Para além de analisar a situação política, debater a estratégia, a táctica e a estrutura organizativa, discutir os estatutos, aprovar o programa e eleger os corpos directivos, a reunião plenária tomou também três decisões de proximidade imediata. Assim decidiu, por larguíssima maioria absoluta, não se legalizar como partido eleitoralista, «não por falta das 5 mil assinaturas, mas pelo seu desinteresse em se inserir neste processo eleitoral», recusando entrementes concorrer às eleições burguesas. Deliberou, ainda, criar o jornal LUAR: Semanário Revolucionário, com o lema “Criar Poder Popular! Em Frente Pela Revolução Socialista!”, sob a direcção de Fernando Pereira Marques. Por fim e para assinalar o Congresso, decidiu executar uma medida de grande impacto mediático, aliás em consonância com a prática revolucionária do partido. Assim, a 28 de Fevereiro de 1975 a LUAR ocupa um palacete na Cova da Piedade para ali instalar a Clínica Popular Comunal, que visa a satisfação de reivindicações relativas à melhoria de condições de prestação de serviços de saúde, a denotar um espirito humanitário numa «acção revolucionária». Um acto destinado «a interpretar o sentir do povo e lutar para dar satisfação aos seus legítimos anseios».
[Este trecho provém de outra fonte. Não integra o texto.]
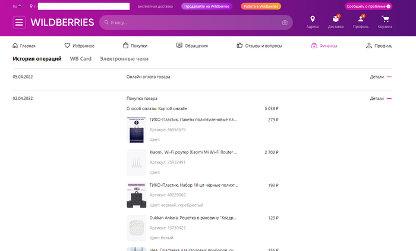Click the camera search-by-photo icon
The width and height of the screenshot is (416, 251).
coord(285,23)
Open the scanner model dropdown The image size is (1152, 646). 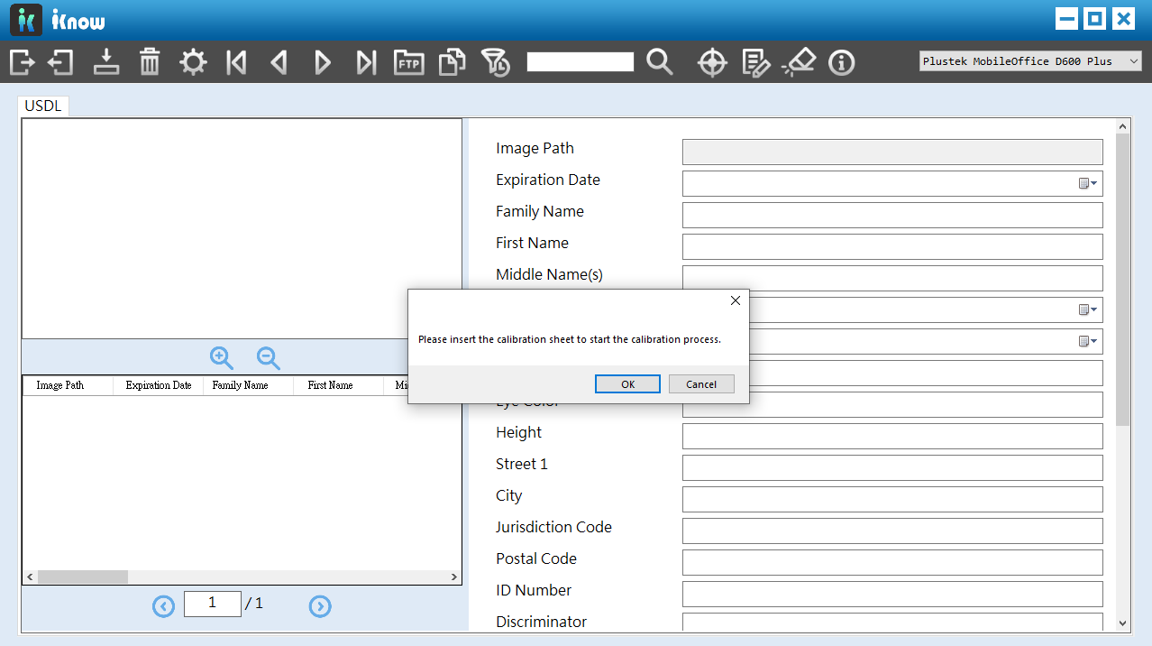tap(1030, 61)
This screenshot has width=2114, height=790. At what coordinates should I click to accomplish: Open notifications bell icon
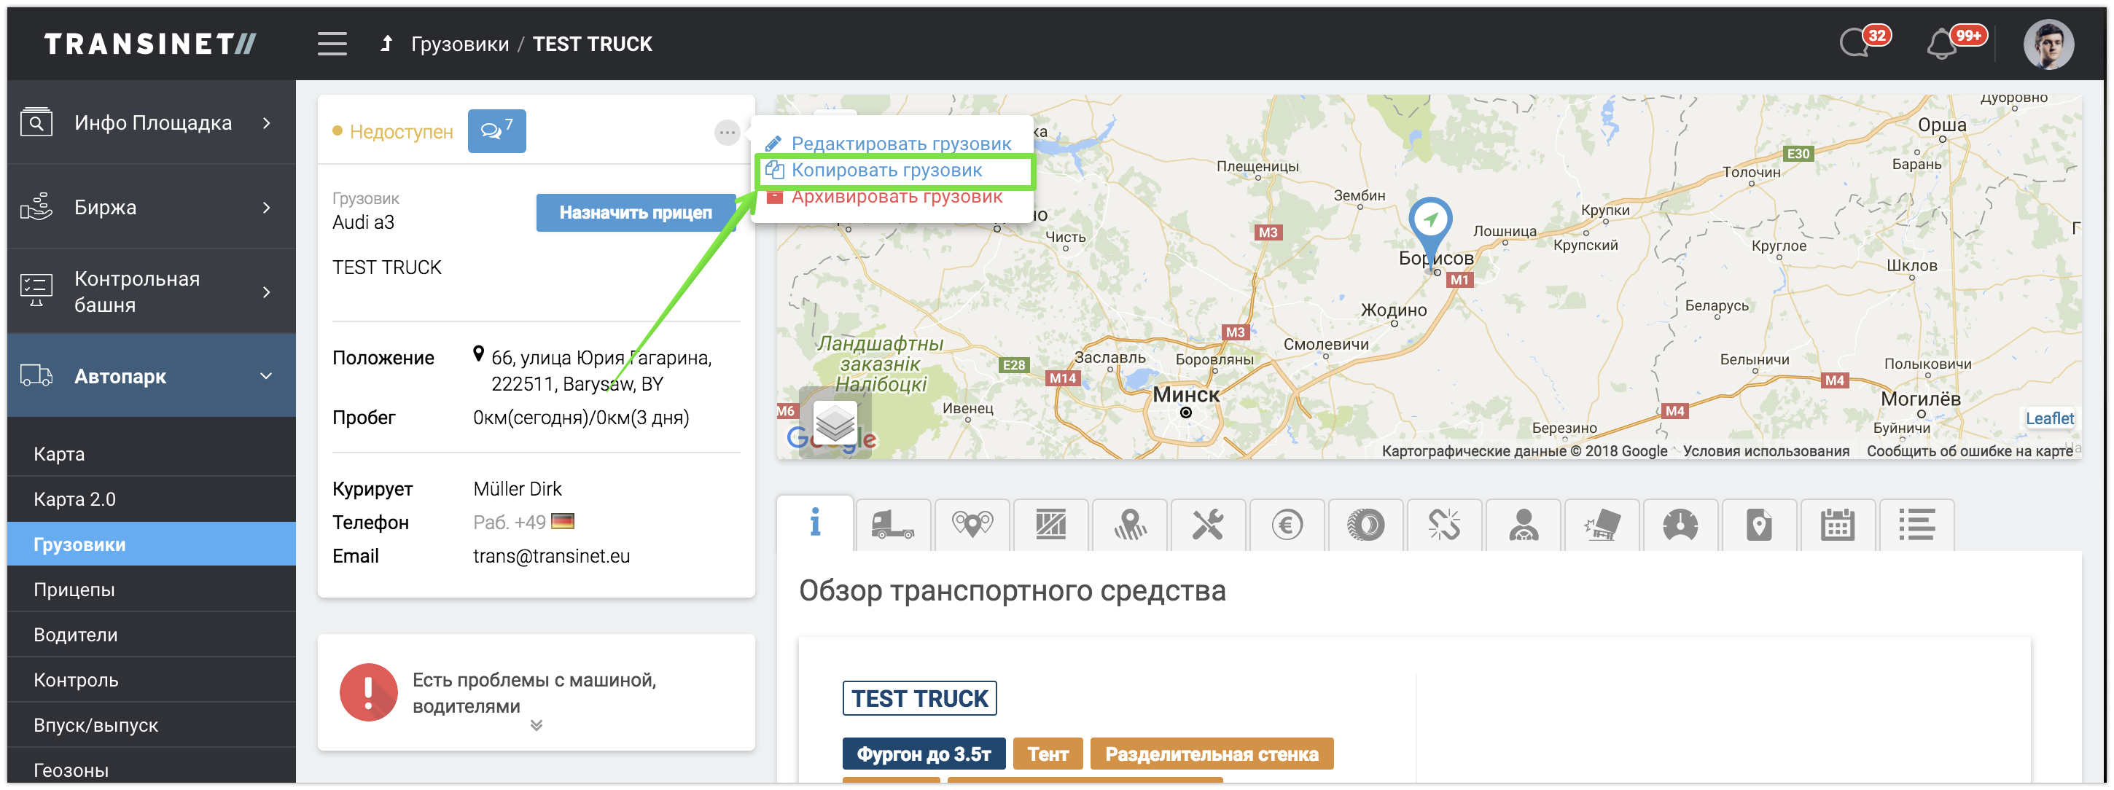click(x=1942, y=44)
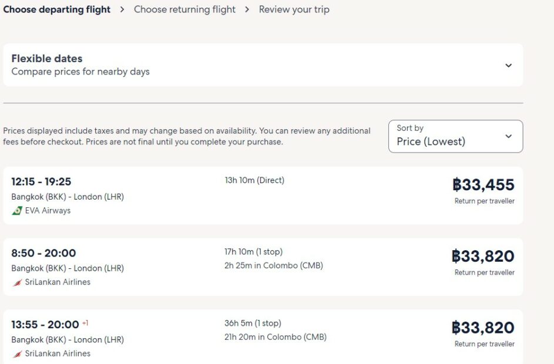This screenshot has height=364, width=554.
Task: Click the 13h 10m (Direct) label
Action: [254, 180]
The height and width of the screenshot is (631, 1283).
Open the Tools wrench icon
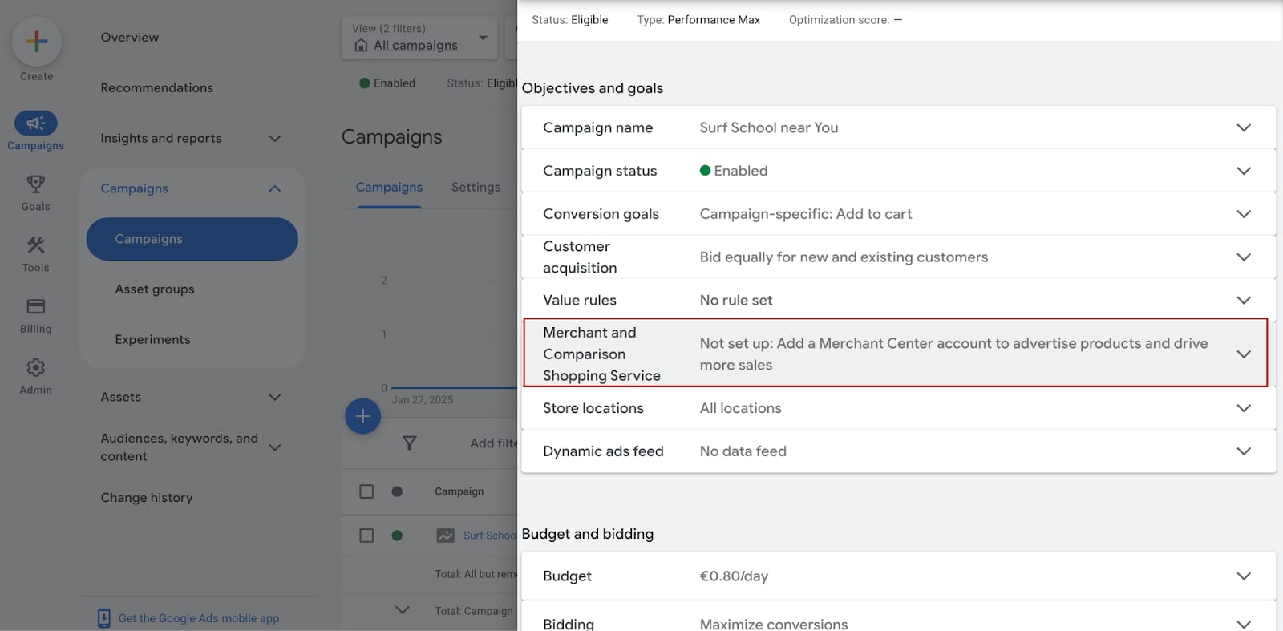click(x=35, y=245)
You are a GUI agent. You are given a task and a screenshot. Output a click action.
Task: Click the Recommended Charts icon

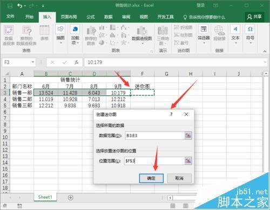click(91, 31)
Esta primeira parte do Congresso terminou na noite de 24 de Fevereiro de 1975 com uma sessão pública política e musical, aberta ao poviléu, destinada a dar conhecimento das conclusões aprovadas. A sala do Coliseu dos Recreios, em Lisboa, coalhada de gente ansiosa de ouvir a alocução de Hermínio da Palma Inácio e, delícia das delícias, a efusiva participação dos cantores de intervenção Zeca Afonso, Francisco Fanhais, Sérgio Godinho e Vitorino, vozes de cinco estrelas, «sendo vibrantemente aplaudidos de pé, por toda a assistência», todos de alvoroço e êxtase a conter o coração aos saltos, deleite aos olhos e à alma.
Por paradoxo, três dias de congresso não esgotaram o debate interno. As teses aprovadas seriam remetidas para apreciação das bases, em reuniões plenárias de militantes locais, aspecto absolutamente essencial da democracia proletária dum organismo revolucionário. Por isso mesmo, a segunda parte do I Congresso Nacional da LUAR realiza-se em Lisboa a 1 de Março de 1975. Estava consumada a transformação do movimento «como organização marxista revolucionária, que, numa dinâmica anticapitalista, se insere na luta do proletariado por uma emancipação capaz de operar a revolução socialista que permita a construção de uma sociedade sem classes, onde não exista a exploração do homem pelo homem». A revolução andava de lua a comprazer com tão bons desejos.